In additional to that, we occasionally have users experience choppy connections to the server. Their footage will suddenly just pause for about 30 seconds. A reboot of the client workstation usually clears this up, but not always (it'll crop up again). When I check the AFP connection list on the server, I usually see two or more duplicate connections from the workstation in question, the older "stale" ones all with increasing idle times while the active connection shows 0 idle time.
When new connections can no longer be made to the server, that's usually the point where I need to run and forcibly shut it off. Even after a fresh reboot of the server and the clients, things aren't perfect. I'm now seeing constant metadata traffic between my reshare server and the acting MDC. It's all very small data (<1MB/s), but it's constant, even when no users are connected via AFP. My acting MDC also has >100% CPU load for the fsm process, which currently boasts 299 threads (is this normal?). The kernel process on the reshare server is constantly at about 20% CPU, and the AppleFileServer process always has about 204 threads (seems high, right?).
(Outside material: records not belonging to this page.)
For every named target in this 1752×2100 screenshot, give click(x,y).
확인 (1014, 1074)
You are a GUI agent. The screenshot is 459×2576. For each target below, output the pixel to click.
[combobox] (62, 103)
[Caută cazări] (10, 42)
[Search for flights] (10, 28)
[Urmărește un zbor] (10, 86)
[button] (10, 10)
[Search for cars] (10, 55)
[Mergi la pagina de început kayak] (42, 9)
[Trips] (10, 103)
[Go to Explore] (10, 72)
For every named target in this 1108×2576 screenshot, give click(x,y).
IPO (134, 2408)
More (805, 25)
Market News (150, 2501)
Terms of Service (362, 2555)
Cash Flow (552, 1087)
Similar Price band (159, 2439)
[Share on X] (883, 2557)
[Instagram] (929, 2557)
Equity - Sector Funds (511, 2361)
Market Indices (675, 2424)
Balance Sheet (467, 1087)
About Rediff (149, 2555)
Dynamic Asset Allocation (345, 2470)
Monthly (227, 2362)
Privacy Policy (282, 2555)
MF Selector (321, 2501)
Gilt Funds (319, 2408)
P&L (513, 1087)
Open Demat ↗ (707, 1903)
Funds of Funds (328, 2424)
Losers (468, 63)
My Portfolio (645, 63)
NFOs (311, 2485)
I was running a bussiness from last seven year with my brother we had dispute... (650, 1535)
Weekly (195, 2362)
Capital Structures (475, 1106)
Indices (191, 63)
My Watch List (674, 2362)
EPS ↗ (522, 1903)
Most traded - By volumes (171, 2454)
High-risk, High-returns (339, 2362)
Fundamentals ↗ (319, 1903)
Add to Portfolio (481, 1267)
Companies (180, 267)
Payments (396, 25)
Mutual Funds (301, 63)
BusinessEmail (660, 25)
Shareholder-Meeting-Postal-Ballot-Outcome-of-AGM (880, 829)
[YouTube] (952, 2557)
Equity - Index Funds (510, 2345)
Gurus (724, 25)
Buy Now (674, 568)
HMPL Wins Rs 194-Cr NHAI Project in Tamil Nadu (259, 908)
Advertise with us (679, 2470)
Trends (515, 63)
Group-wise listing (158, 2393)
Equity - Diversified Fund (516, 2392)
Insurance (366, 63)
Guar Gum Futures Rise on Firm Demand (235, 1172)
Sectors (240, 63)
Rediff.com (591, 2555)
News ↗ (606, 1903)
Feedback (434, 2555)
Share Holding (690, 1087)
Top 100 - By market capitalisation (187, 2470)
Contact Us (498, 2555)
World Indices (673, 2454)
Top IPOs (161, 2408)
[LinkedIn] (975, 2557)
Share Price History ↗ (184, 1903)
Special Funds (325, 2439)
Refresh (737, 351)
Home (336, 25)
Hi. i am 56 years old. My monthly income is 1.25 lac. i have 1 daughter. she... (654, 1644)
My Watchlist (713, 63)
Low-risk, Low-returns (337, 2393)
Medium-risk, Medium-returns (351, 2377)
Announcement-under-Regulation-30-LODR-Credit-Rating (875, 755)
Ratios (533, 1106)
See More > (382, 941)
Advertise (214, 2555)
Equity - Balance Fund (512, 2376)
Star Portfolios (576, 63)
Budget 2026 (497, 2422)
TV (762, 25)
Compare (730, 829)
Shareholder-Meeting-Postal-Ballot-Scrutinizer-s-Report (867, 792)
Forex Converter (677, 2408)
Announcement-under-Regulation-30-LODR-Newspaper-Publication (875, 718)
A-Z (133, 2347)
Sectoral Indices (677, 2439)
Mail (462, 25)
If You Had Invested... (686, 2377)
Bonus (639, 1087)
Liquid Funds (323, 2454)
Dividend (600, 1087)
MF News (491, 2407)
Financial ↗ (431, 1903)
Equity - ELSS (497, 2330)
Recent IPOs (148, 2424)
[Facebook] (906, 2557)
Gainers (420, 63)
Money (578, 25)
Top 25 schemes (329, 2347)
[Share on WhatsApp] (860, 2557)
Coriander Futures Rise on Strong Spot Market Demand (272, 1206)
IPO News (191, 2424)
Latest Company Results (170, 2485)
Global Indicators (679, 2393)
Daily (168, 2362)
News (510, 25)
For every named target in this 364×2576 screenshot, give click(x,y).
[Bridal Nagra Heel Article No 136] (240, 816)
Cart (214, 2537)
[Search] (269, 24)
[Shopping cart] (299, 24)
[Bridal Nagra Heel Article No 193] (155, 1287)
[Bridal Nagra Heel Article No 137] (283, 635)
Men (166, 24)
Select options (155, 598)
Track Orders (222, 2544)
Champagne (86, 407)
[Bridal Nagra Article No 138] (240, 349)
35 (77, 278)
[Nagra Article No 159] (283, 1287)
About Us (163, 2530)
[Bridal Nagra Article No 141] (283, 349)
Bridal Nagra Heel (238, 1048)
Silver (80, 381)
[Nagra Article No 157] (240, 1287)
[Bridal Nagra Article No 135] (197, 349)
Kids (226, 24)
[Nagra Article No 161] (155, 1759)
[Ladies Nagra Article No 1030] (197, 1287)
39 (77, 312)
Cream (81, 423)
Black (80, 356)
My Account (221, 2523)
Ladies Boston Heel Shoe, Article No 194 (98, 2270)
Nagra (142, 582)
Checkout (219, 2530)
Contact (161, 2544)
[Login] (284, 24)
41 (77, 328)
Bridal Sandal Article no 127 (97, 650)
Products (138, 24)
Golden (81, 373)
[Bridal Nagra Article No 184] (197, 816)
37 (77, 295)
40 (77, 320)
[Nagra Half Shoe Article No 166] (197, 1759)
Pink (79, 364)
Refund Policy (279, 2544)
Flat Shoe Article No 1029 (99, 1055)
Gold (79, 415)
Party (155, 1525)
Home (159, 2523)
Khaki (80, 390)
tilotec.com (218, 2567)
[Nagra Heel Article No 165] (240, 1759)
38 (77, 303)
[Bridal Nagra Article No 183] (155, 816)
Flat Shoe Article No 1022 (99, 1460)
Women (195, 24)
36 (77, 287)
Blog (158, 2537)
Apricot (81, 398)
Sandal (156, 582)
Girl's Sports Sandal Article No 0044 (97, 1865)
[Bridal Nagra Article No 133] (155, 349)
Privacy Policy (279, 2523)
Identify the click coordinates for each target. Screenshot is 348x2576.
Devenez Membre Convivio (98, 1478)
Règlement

Some frequent log messages I'm seeing on the reshare server are:
Oct 24 18:10:39 reshare-server kernel: add_fsevent: unable to get path for vp 0xffffff80881e67c0 (-UNKNOWN-FILE; ret 22; type 2)
Oct 24 18:10:39 reshare-server kernel: add_fsevent: unable to get path for vp 0xffffff80881e67c0 (-UNKNOWN-FILE; ret 22; type 4)
Oct 24 19:03:51: --- last message repeated 1 time ---
Oct 24 19:55:23 reshare-server AppleFileServer: received message with invalid client_id 1583
Oct 24 19:55:25 reshare-server AppleFileServer: _Assert: /SourceCache/afpserver/afpserver-585.7/afpserver/AFPRequest.cpp, 2006
Oct 24 19:55:25: --- last message repeated 2 times ---
Oct 24 20:33:01 reshare-server AppleFileServer: MDSChannelPeerCreate: (os/kern) invalid argument
Oct 24 20:33:51: --- last message repeated 1 time ---
The first group of log messages above seems to relate to when someone has experienced a bad (stale) connection, though I can't confirm this. After said client reboots, these message cease. I was really happy when I made it the whole morning without seeing any of them, but then they started cropping up again. All these messages tend to increase with more use of the client systems, but I can't pinpoint the cause.
I've been debating converting this setup to NFS instead of AFP, but several of our workflows rely pretty heavily on the ACLs that are in place on this volume. My understanding is that Apple's nfsd doesn't pass the ACLs along to the clients. We tried NFS for a small subset of machines for a semester, but AFP was much easier and gave us our ACLs. I also have another almost identical reshare server ready and waiting to go in the rack, but I'd like to make sure I'm heading in the right direction before I throw more hardware at the situation.